*** Opening of Extract provided ***
Medical malpractice law and the associated court rules in Michigan went through drastic changes in the early 1990s. Since then, with a few minor changes here and there, things have stayed generally the same. At the forefront of the “tort reform” movement, Michigan has some very aggressive medical malpractice laws on the books, and potential plaintiffs need to understand these laws when considering bringing a medical malpractice case.
Statute of Limitations in Michigan Medical Malpractice Cases
In Michigan, medical malpractice cases may be filed within two years of the physician’s act (or failure to act) from which the claim arises. Alternatively, a claim must be filed within six months of when it was discovered, or reasonably should have been discovered, if two years have passed.
All claims must be brought within six years of the act or omission giving rise to the claim, except in cases where the health care provider fraudulently concealed the malpractice or if the injury involves the claimant’s reproductive system.
Minors (those under the age of 18), as well as those deemed insane may also take advantage of certain savings provisions built into Michigan's law on medical malpractice lawsuit deadlines.
Notice and Expert Requirements in Michigan Medical Malpractice Cases
Every medical malpractice case in Michigan is initiated by filing a Notice of Intent to File Suit (NOI). The NOI must be in writing and must be served upon the prospective defendant(s) at least 182 days before the actual suit is filed. Serving the NOI pauses the statute of limitations for 182 days. However, if the NOI does not comply with all of the statutory requirements, the 182-day tolling period is void and the claim can be dismissed if it violates the statute of limitations.
Michigan law requires that medical malpractice plaintiffs submit an affidavit of merit signed by a health care professional qualified under MCL 600.2169. To qualify under the statute, the medical expert must be a licensed health care professional practicing or teaching in the same specialty as the defendant. The expert must also have the same board certifications the defendant has (if any). This prevents a family doctor from giving an expert opinion in a brain surgery case.
The affidavit of merit must set forth the applicable standard of care, the opinion that the defendant breached the standard of care, the actions the defendant should have taken to avoid breach, and the way in which the breach caused the plaintiff’s injuries. The defendant or defendants must file an affidavit of meritorious defense, signed by a qualified expert, refuting a plaintiff’s claims.
*** Close of Extract provided ***
*** Opening of Excerpted data ***
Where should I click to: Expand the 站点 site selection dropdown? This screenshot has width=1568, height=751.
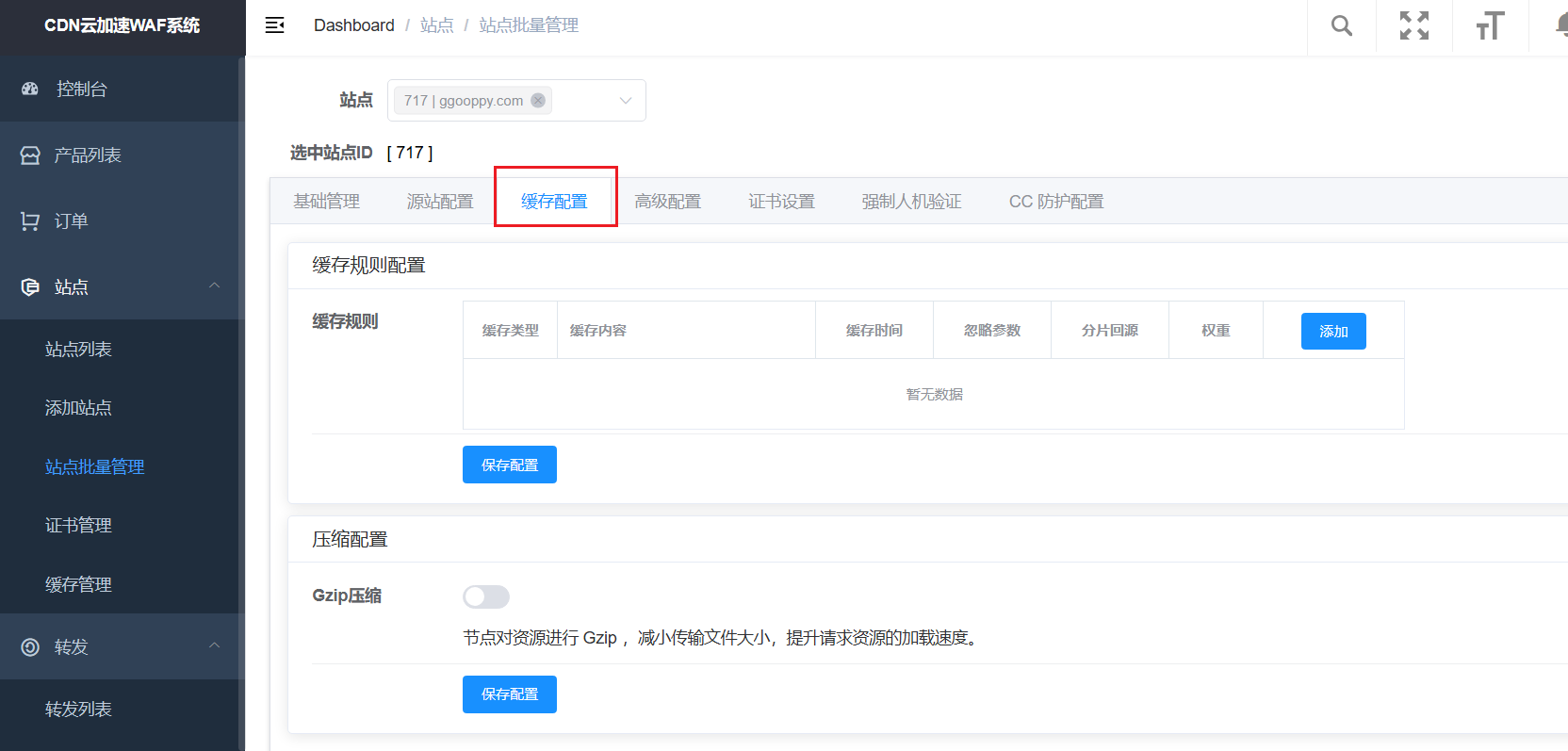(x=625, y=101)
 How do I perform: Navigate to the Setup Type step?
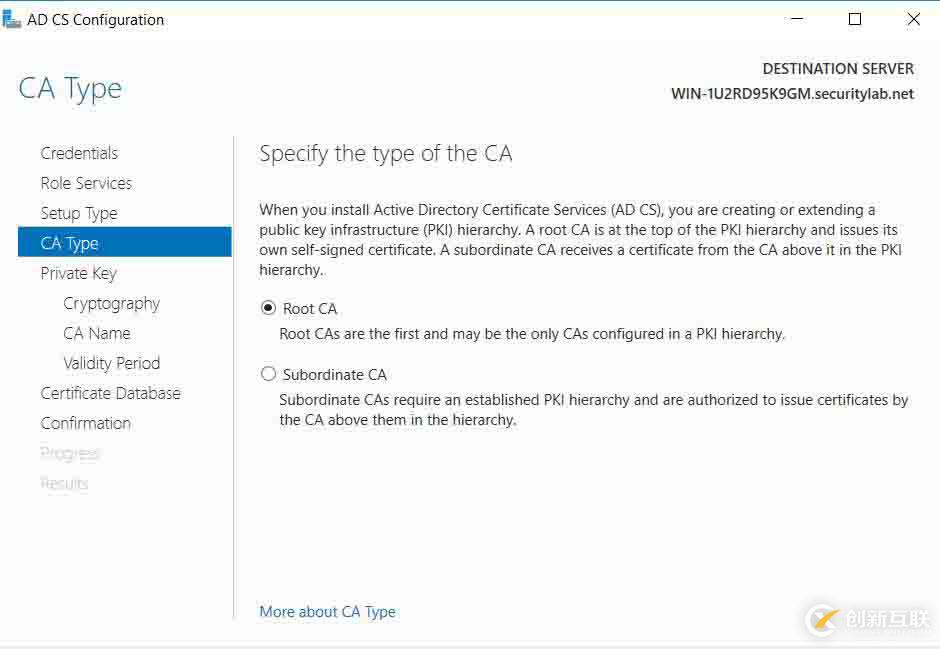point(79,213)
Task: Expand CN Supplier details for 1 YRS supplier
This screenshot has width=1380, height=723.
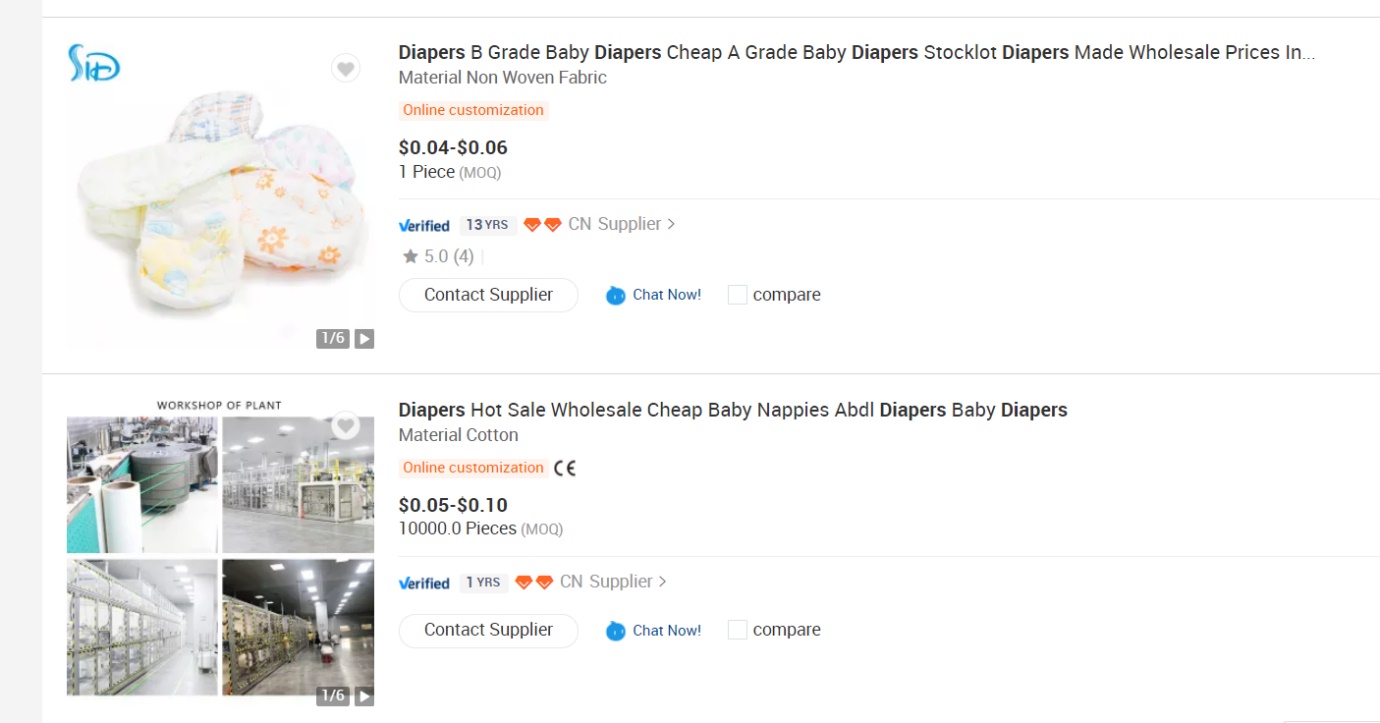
*** Close of Excerpted data ***
Exercise 1 —
Using the passage on Michigan medical malpractice law, decide whether each statement agrees with it. Answer yes or no for each, and quote the words from the passage that settle it.
(a) Serving the Notice of Intent to File Suit pauses the statute of limitations for 182 days.
(b) The Notice of Intent to File Suit may be delivered orally.
(c) The six-year limit on bringing a claim applies even when the health care provider fraudulently concealed the malpractice.
Exercise 2 — According to the passage on Michigan medical malpractice law, which statute sets the qualifications for the health care professional who signs the affidavit of merit?
Exercise 3 — In one to three sentences, explain why the passage on Michigan medical malpractice law requires the expert who signs the affidavit of merit to practice or teach in the defendant's specialty and hold the same board certifications.

Final answer 1 —
(a) Yes: "Serving the NOI pauses the statute of limitations for 182 days."
(b) No: "The NOI must be in writing"
(c) No: "except in cases where the health care provider fraudulently concealed the malpractice"

Final answer 2 — MCL 600.2169.

Final answer 3 — The expert must be a licensed health care professional in the same specialty as the defendant and must hold the same board certifications the defendant has, if any. The passage says this prevents a family doctor from giving an expert opinion in a brain surgery case.